Instruções.
1. Segundo a entrevista com Guilherme Boulos, que entidades organizaram a sessão de solidariedade com o Brasil em que ele esteve em Portugal?
2. Prolongue a entrevista com Guilherme Boulos a partir da última pergunta apresentada.

Texto selecionado.
Guilherme Boulos. “A esquerda não pode ser a boia de salvação de um sistema falido”

O sistema político brasileiro chegou ao limite e vai tornar-se ingovernável. A menos que haja mobilização social para o democratizar

Vindo da direção do Movimento dos Trabalhadores Sem Teto, que ocuparam recentemente o triplex que a justiça acusa ser de Lula para protestar contra a prisão do ex-presidente, Guilherme Boulos é candidato do PSOL à presidência e um dos trunfos da esquerda brasileira na ausência de Lula da corrida eleitoral. Esteve em Portugal numa sessão de solidariedade com o Brasil organizada pelo CES (Centro de Estudos Sociais) e a Fundação Saramago.

A esquerda no Brasil afirma estar unida contra o processo que derrubou Dilma e prendeu o ex-presidente Lula, mas o facto de não ter uma candidatura unitária nas presidenciais, associada ao provável impedimento a que Lula concorra, não tornará impossível que a esquerda vença?

Bloco de dados.
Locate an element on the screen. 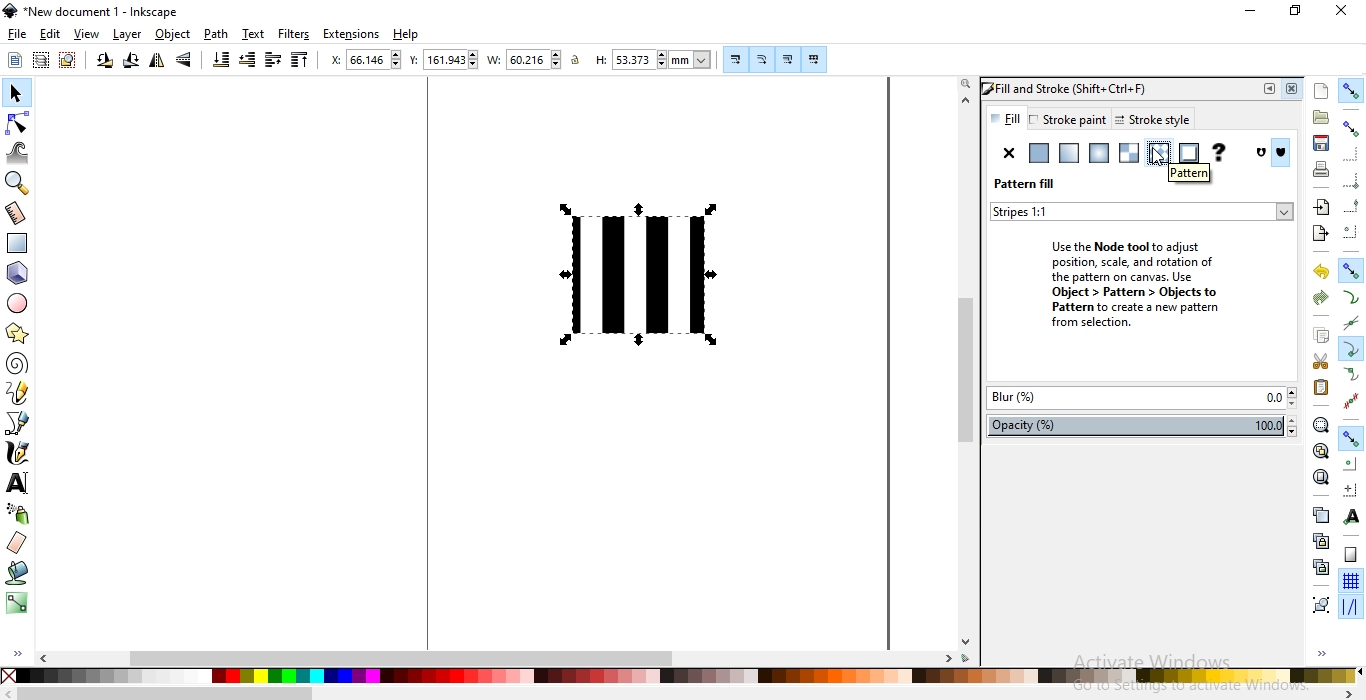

Resultados das tarefas.
1. O CES (Centro de Estudos Sociais) e a Fundação Saramago.

2.
Veja, primeiro, nós defendemos o direito de Lula ser candidato. A condenação do Lula foi uma condenação injusta e sem provas e com o objetivo claro de o retirar do processo eleitoral. Não se pode admitir isso. Eu sou candidato à presidência da República pelo PSOL e com uma aliança de movimentos sociais, e temos diferenças com posições e pontos de vista do PT, mas isso não nos faz ser coniventes com a injustiça. A frente que está a ser formada neste momento é uma frente pela democracia e contra o fascismo no Brasil. Nós vivemos num momento muito grave: é seguramente a maior crise democrática desde a ditadura militar brasileira. Neste momento, você subordinar as alianças a um debate eleitoral é não compreender a gravidade da questão. A aliança, é preciso ser muito ampla, com intelectuais, artistas, movimentos sociais. A frente que estamos a propor é para defender a liberdade de Lula, justiça para Marielle e a democracia no Brasil, e contra o fascismo. 

Isso não desvaloriza a importância do campo político e de a esquerda conseguir eleger um candidato? 

É por isso que nós apresentámos uma candidatura e estamos fazer um debate sobre projeto político no Brasil. Agora, a unidade do ponto de vista político mais amplo constrói-se com debate programático. Este debate ainda não está amadurecido na esquerda brasileira. O momento é muito grave no Brasil, mesmo de chegarmos a ter eleições e de elas serem justas e democráticas. É algo que está em jogo. O essencial é preservar algum grau de democracia no Brasil.

Um dos aspetos mais gritantes no Brasil é uma imensa polarização social e o ódio que grande parte das camadas médias parecem ter aos governos do PT e ao Lula. Porque é que isso acontece?

A polarização brasileira não é de hoje. O Brasil é a sétima economia do mundo e está entre os dez países mais desiguais do mundo, não é de se esperar uma unidade nacional com um país tão dividido e tão fissurado na base da sociedade.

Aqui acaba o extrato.